A Schilde, visite d’une maison hollywoodienne aux accents postmodernes
L’œuvre de l’artiste Koen van den Broek est indéniablement liée aux longs-métrages hollywoodiens et aux lumières de Los Angeles. Elle transparaît aussi dans sa maison, une villa d’architecte postmoderne située à Schilde.
Dans l’allée, la voiture de collection Mustang rouge avec deux larges bandes noires sur le capot attend son chauffeur. Lorsque nous sonnons à la porte, Koen van den Broek apparaît, avec son chien, l’air détendu. Peut-être est-ce dû au film de Charles Bronson qu’il vient de regarder. «Dans cette maison d’architecte se rencontrent les atmosphères de David Lynch et de Quentin Tarantino», résumera plus tard ce cinéphile averti.
════════
- _Tâches à réaliser_:
**1)** D'après le texte sur la maison de Schilde, à quoi l'air détendu de Koen van den Broek est-il peut-être dû ?
**2)** Recopiez mot pour mot toutes les lignes des enregistrements qui suivent, sans reprendre les images.
════════
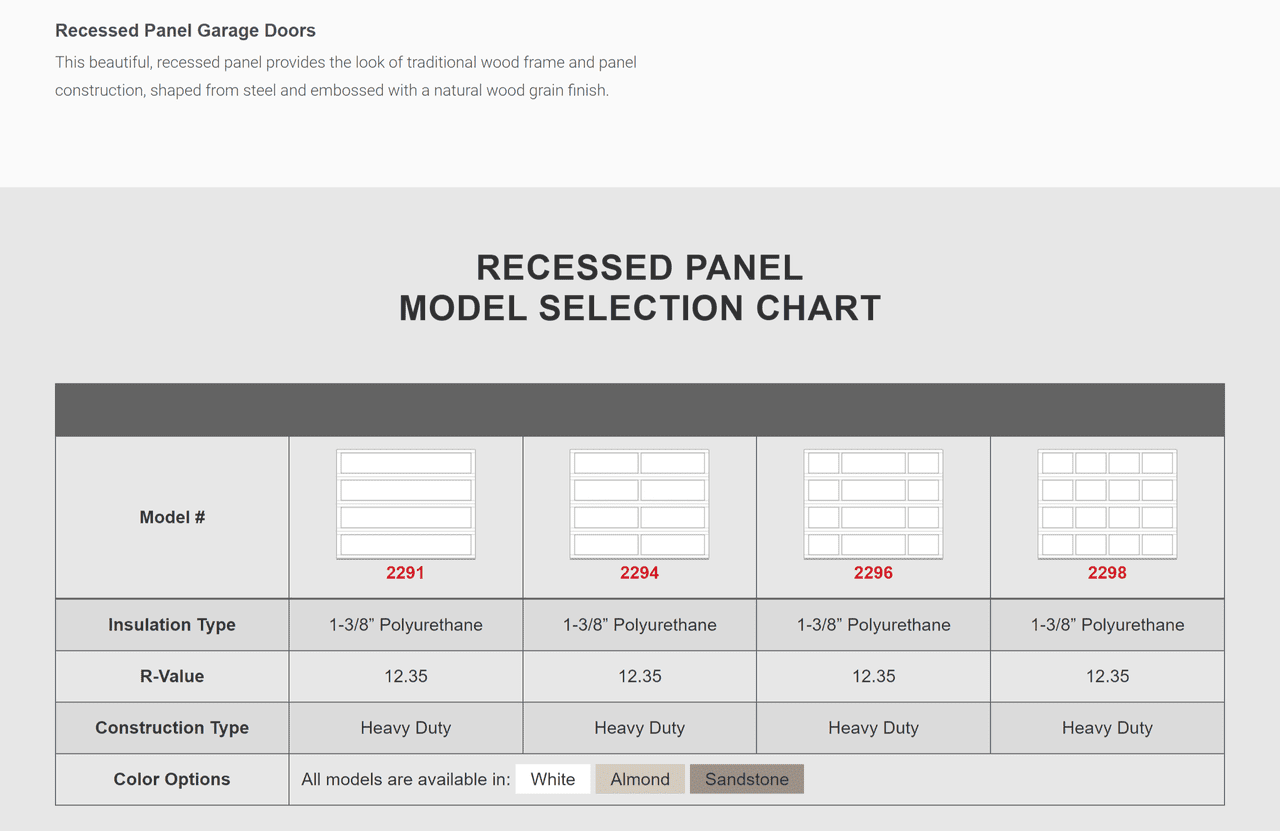Click the model 2296 door panel image
This screenshot has height=831, width=1280.
tap(873, 504)
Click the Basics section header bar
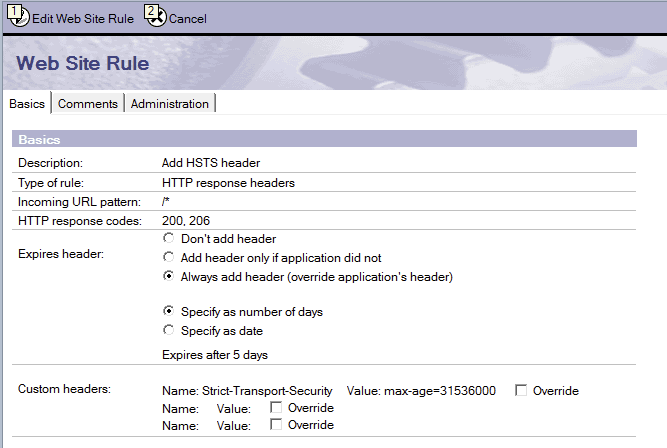This screenshot has width=667, height=448. click(x=323, y=140)
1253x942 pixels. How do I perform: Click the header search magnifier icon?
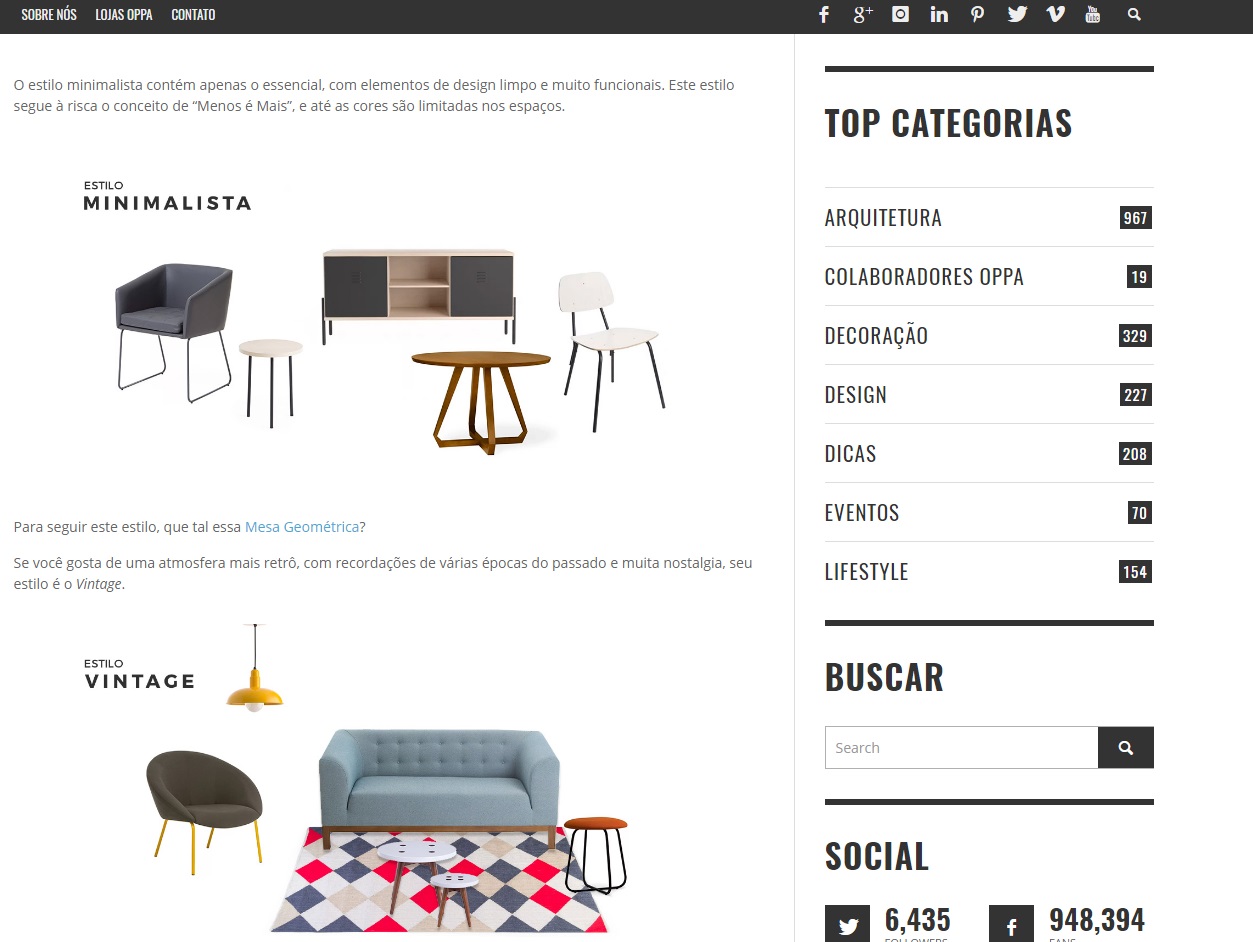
════════
- _Réponses aux tâches_:
**1)** Selon le texte, son air détendu est peut-être dû au film de Charles Bronson qu'il vient de regarder.

**2)**
Click the model 2296 door panel image
This screenshot has height=831, width=1280.
tap(873, 504)
Click the Basics section header bar
This screenshot has width=667, height=448. click(x=323, y=140)
1253x942 pixels. How do I perform: Click the header search magnifier icon?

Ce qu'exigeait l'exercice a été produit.